Live Action Photography
The work of director of photography Mauro Fiore, ASC was focused on creating the gritty look of the industrial complex at Hell's Gate. "What they were capturing in performance capture and what I was creating in the live action sequences needed to cohesively exist in one movie,” says Fiore, who also shot "The Kingdom” and "Smokin' Aces.” Fiore embraced the 3D Fusion camera system, and after extensive testing, tackled the live action shooting with style and precision. The resulting images blend seamlessly with the CG created by WETA Digital and ILM.

Most of AVATAR's live-action scenes were shot in Wellington, New Zealand, where enormous sets were erected. This endeavor was an incredible undertaking; the production created a huge sub-structure of over 150 contractors to build the sets. The practical sets included the Link Room, which houses the sarcophagus-like link that transports the humans' consciousness into the avatar bodies, the Bio-Lab – a science facility and home to the amnio tanks that house the avatar bodies that have grown to adulthood during their six-year journey from Earth to Pandora; the Ops Center, which is the central nervous system of the Hell's Gate base; and the Armor Bay military stronghold, which houses the AMP Suits and choppers.

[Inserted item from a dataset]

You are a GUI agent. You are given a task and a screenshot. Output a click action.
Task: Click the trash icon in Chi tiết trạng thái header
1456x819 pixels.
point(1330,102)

In all of AVATAR's environments, Cameron creates an immersive experience in which audiences will feel like they're alongside the characters on their adventures. He and Landau have long been champions of 3-D cinema and have worked tirelessly to use that format to enhance film's immersive qualities. But they note that they intend AVATAR to also be an immersive experience in 2-D, and the film will play widely in that format.

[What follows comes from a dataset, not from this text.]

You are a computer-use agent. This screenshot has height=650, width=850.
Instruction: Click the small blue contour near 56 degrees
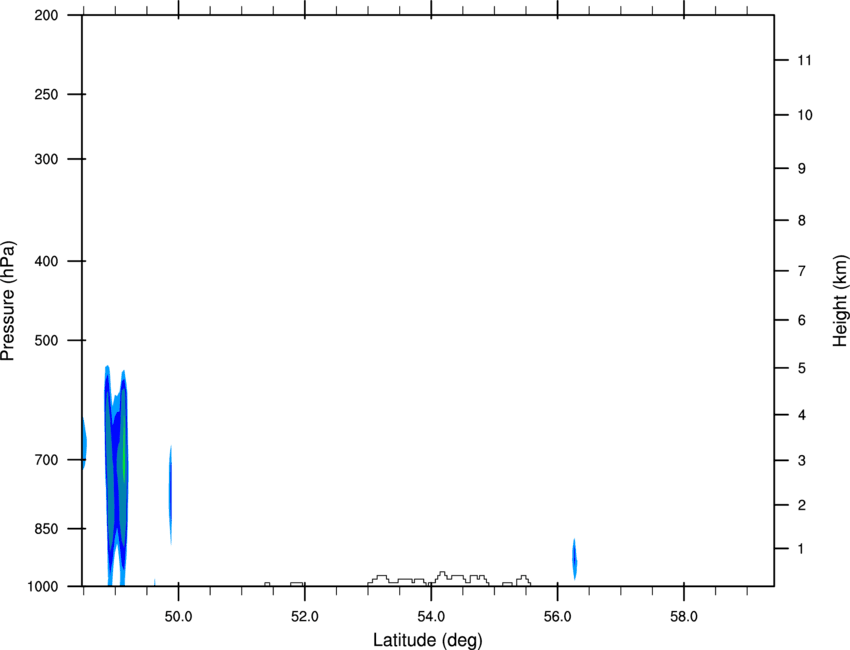tap(575, 559)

"Jim and I have been sharing our passion for 3-D with Distribution, Exhibition and worldwide audiences,” says Landau. "We feel a 3-D renaissance is finally here. We live our lives in 3-D, so why not experience movies that same way. That being said, in either 2-D or 3-D, you will feel like you've been to a distant world and walked among its inhabitants.”

Many 3-D films of an earlier era used the format as a "gag” or effect unto itself – throwing objects at audiences or arranging characters or props that would appear to come out of the screen and into the theater. For Cameron, 3-D is a window into a world, where the format, instead of calling attention to itself, disappears into the narrative.

As he was developing AVATAR, Cameron set to work on a new digital 3-D camera system, which he developed with partner Vince Pace of Pace Technologies, using Sony and Fujinon HD technology. But before AVATAR became a reality, Cameron's goal with the new digital 3-D camera was to bring back the experience of deep ocean exploration with unprecedented clarity to a global audience. His historic exploration of the inside of the Titanic was the subject of Cameron's 3-D IMAX film, "Ghosts of the Abyss,” followed by "Aliens of the Deep.”

Cameron's experiences on these films not only advanced his vision for AVATAR's three-dimensional presentation, it also informed one of the film's signature design and lighting elements: At the bottom of the ocean, Cameron had witnessed a phenomenon in which certain life forms literally glowed with an almost otherworldly light amid the relentless gloom. Cameron applied this "bioluminescence” to Pandora's environment, which comes to life at night via this affecting radiance.